La Presse Anarchiste

Une réunion à la cour d’assises

D’habi­tude, nos réu­nions se tien­nent dans des salles laides, dont le prix de loca­tion est rel­a­tive­ment élevé. C’est très défectueux sous tous les rap­ports. Aus­si l’autre jour en avons-nous tenu une à la cour d’as­sis­es. C’est le gou­verne­ment qui l’a d’ailleurs organ­isée. Voilà un fait qui va paraître inso­lite à bien des gens, mais expliquons-nous : Trois de nos amis furent arrêtés pour avoir trans­gressé la loi, qui défend de dire aux très hum­bles gou­vernés le con­traire de ce que pensent les très haut gou­ver­nants. Nos amis, dis-je, furent donc som­més à com­para­ître le 21 juil­let devant les juges rouges et toute une col­lec­tion d’huîtres et de pier­res à l’huile, appelées com­muné­ment jurés. Ces trois amis, écœurés d’a­vance des plaidoiries qu’au­raient réc­itées en leur faveur trois per­ro­quets sta­giaires, ont obtenu le droit légal de se faire défendre par un com­pagnon absol­u­ment étranger à la cor­po­ra­tion des avo­cats, cette pépinière si féconde d’hommes poli­tiques. Depuis le règne de Louis-Philippe cela ne s’é­tait vu ni enten­du. C’est donc un précé­dent qui mérite d’être sig­nalé. Or, chaque fois qu’un révo­lu­tion­naire quel­conque ira s’asseoir sur l’un des plateaux de la bal­ance de notre vieille amie Thémis, il aura la facil­ité de méta­mor­phoser une monot­o­ne et insipi­de audi­ence de cour d’as­sis­es en bril­lante con­férence con­tra­dic­toire, instruc­tive et amu­sante à la fois. Il pour­ra pour­suiv­re la bour­geoisie jusque der­rière son tri­bunal et lui jeter à la face son cri de haine et de révolte. Il pour­ra chang­er son banc d’ac­cusé en tri­bune, et faire peut-être des prosé­lytes par­mi les curieux qui assis­teront au jugement.
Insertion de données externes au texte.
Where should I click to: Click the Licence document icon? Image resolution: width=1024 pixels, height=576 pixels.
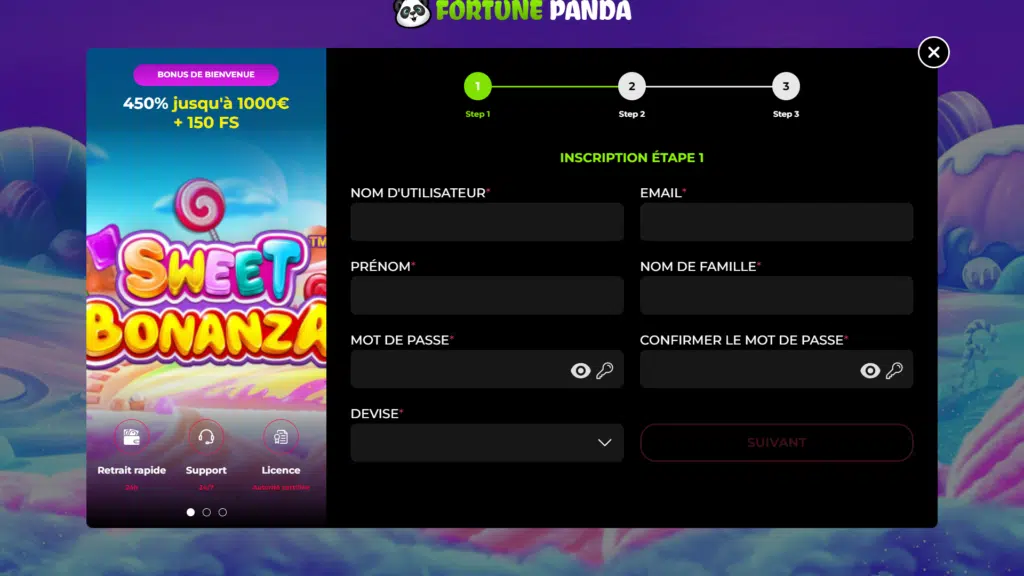(281, 437)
Nous ne ver­rons plus — et c’est là le point essen­tiel — des avo­cats d’of­fice faire pass­er pour irre­spon­s­able ou fou un accusé — de délit poli­tique — qui pense, mais qui n’a pas une facil­ité d’élo­cu­tion lui per­me­t­tant de se défendre lui-même.

Revenons sur la réu­nion du 21 juil­let dernier. Le coin de la salle réservé au pub­lic lente­ment se rem­plit, gardé par la force matérielle, — gar­di­ens de la paix, gardes munic­i­paux. — Les sta­giaires, en robe noire, s’en­gouf­frent non moins lente­ment dans le pré­toire. Le greffi­er gagne sa place, les accusés aus­si accom­pa­g­nés de notre ami Ten­nevin, leur défenseur. Cela va devenir solen­nel. Un huissier annonce la cour qui ren­tre. Ça com­mence. Le prési­dent fait prêter ser­ment aux jurés. Le défenseur pose des con­clu­sions, entr’autres celle de faire évac­uer la salle par la ver­mine poli­cière et de faire ouvrir les portes toutes grandes. Le prési­dent fait une petite gri­mace. La cour se retire, délibère, revient, et passe out­re. Le prési­dent échange quelques paroles avec nos amis les accusés, puis donne la parole a M. l’av­o­cat général. Ça devient de plus en plus sérieux. Ouvrons les oreilles et fer­mons les yeux. Je n’ai pour­tant pas cher­ché la rime n’é­tant pas encore poète. Mais tenez, chers com­pagnons, je vous fais grâce du restant. Je vous dirai seule­ment que notre cama­rade Ten­nevin, dans sa trop courte mais bonne plaidoirie, a assis l’av­o­cat-bêcheur puisque celui-ci ne s’est plus relevé pour pren­dre la parole ; qu’une amie a fait une dis­tri­b­u­tion aux jurés, aux avo­cats, aux gar­di­ens de la paix, aux gardes et au pub­lic de man­i­festes aux con­scrits dont l’af­fichage a fait tomber de la bouche du prési­dent de la cour d’as­sis­es 2 mois de prison, 100 fr. d’a­mende à deux accusés et 1 an plus 500 fr., tou­jours d’a­mende, au troisième non moins accusé.